Sasaki partnered with Shawmut Design and Construction and Skanska to implement the City of Boston’s vision of an inclusive, welcoming front yard for downtown Boston.

Many new features make the Plaza a more comfortable place to come and stay rather than just pass through. A new, ADA-accessible promenade, known as the Hanover Walk, winds through the middle of the Plaza and replaces over twenty-five vertical feet of steps that forced people with mobility aids and strollers to take long and treacherous detours around City Hall. There are also now 3,000 places to sit throughout the space, many with accessible companion seating areas. The Plaza is home to 250 new trees, whose shade will cool the entire Plaza in the summer. A new Civic Pavilion overlooking Congress Street offers public restrooms and an inviting space for indoor events. And the 12,000-square-foot playscape, with its impressive slide, gives families a contained and accessible place to gather.

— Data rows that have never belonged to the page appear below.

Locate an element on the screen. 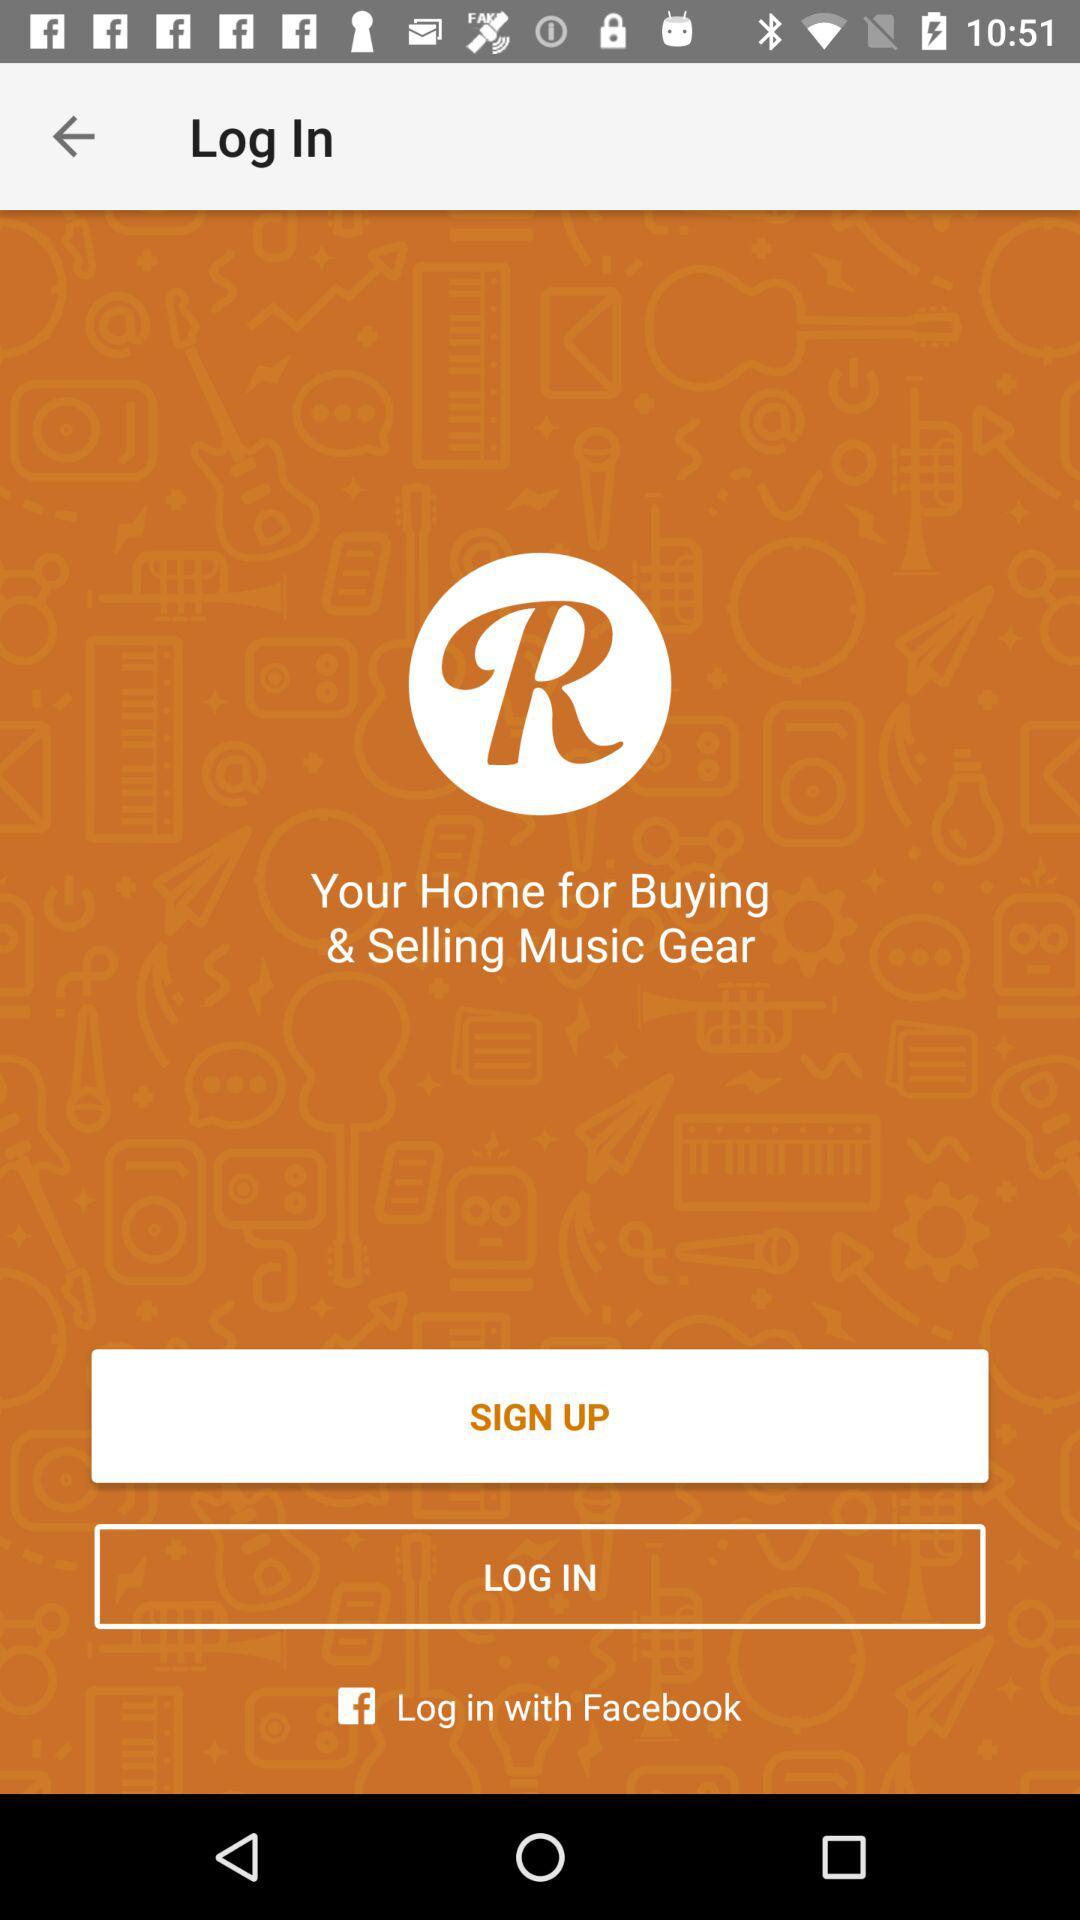 The width and height of the screenshot is (1080, 1920). icon next to log in item is located at coordinates (72, 135).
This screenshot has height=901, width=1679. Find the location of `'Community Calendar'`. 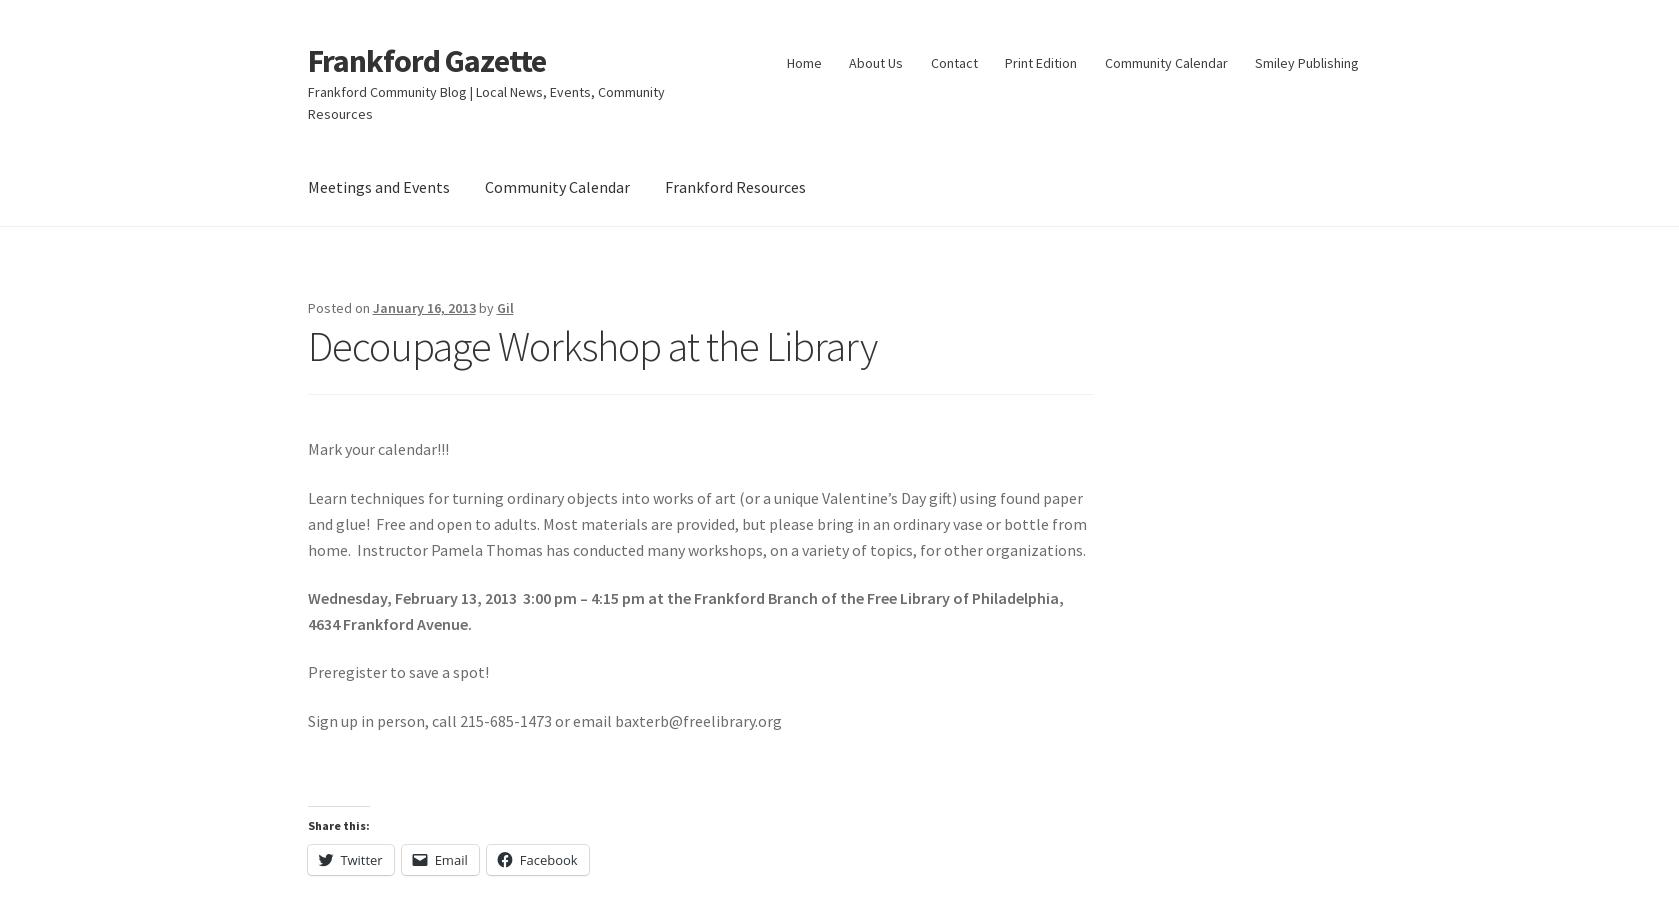

'Community Calendar' is located at coordinates (556, 184).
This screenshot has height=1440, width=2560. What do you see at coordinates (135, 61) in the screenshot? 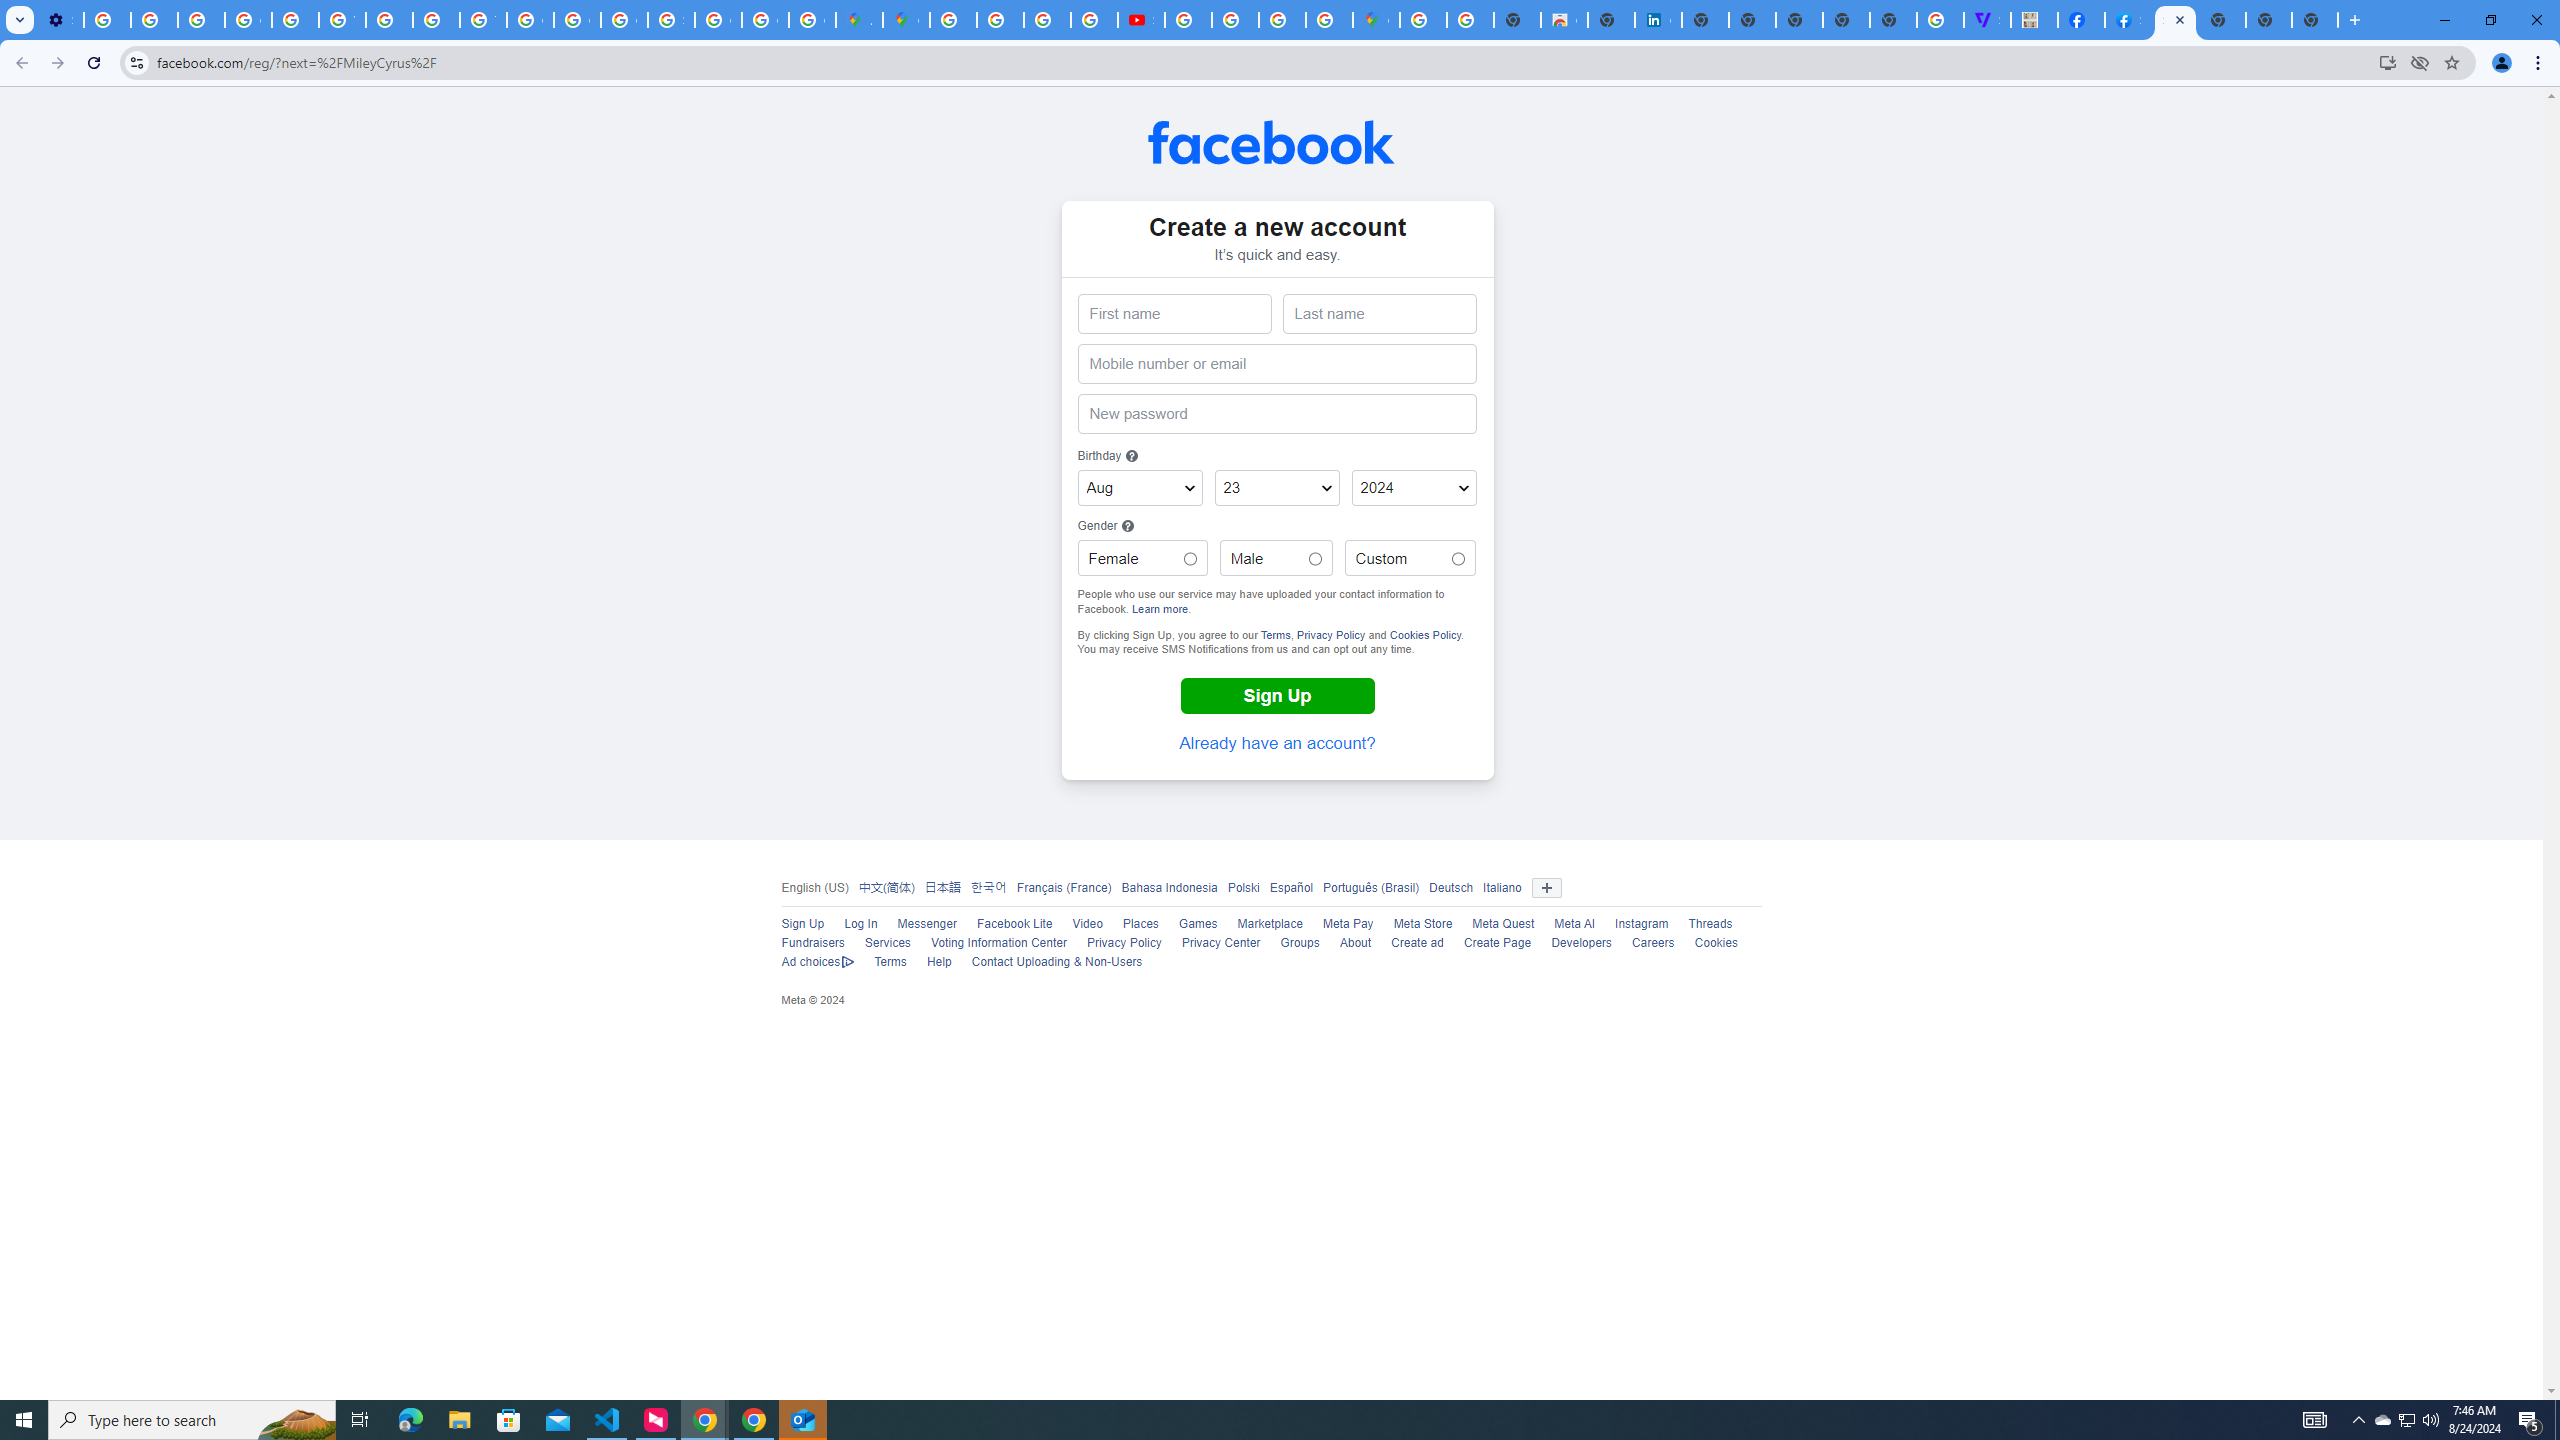
I see `'View site information'` at bounding box center [135, 61].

Speaking to grand opening visitors from the new Speakers’ Corner platform in front of City Hall’s main entrance, Sasaki landscape architect Mauricio Gomez explained how the stormwater system also sustainably supports the Plaza’s new plantlife and mitigates flooding. “We capture all the rainwater from this western portion of the site and collect it into a 10,000-gallon underground storage tank right below you. That is then used to supply irrigation for all the vegetation across the entire plaza, and eliminates the need to use City water.”
Boston Mayor Michelle Wu also took to the podium to speak to the importance of City Hall Plaza’s new design. “The spaces we build are a reflection of our city and our values,” she remarked, “and thanks to these incredible collaborations, we have built something here that embodies our vision for Boston, and builds on the legacies that we inherit from those that came before.”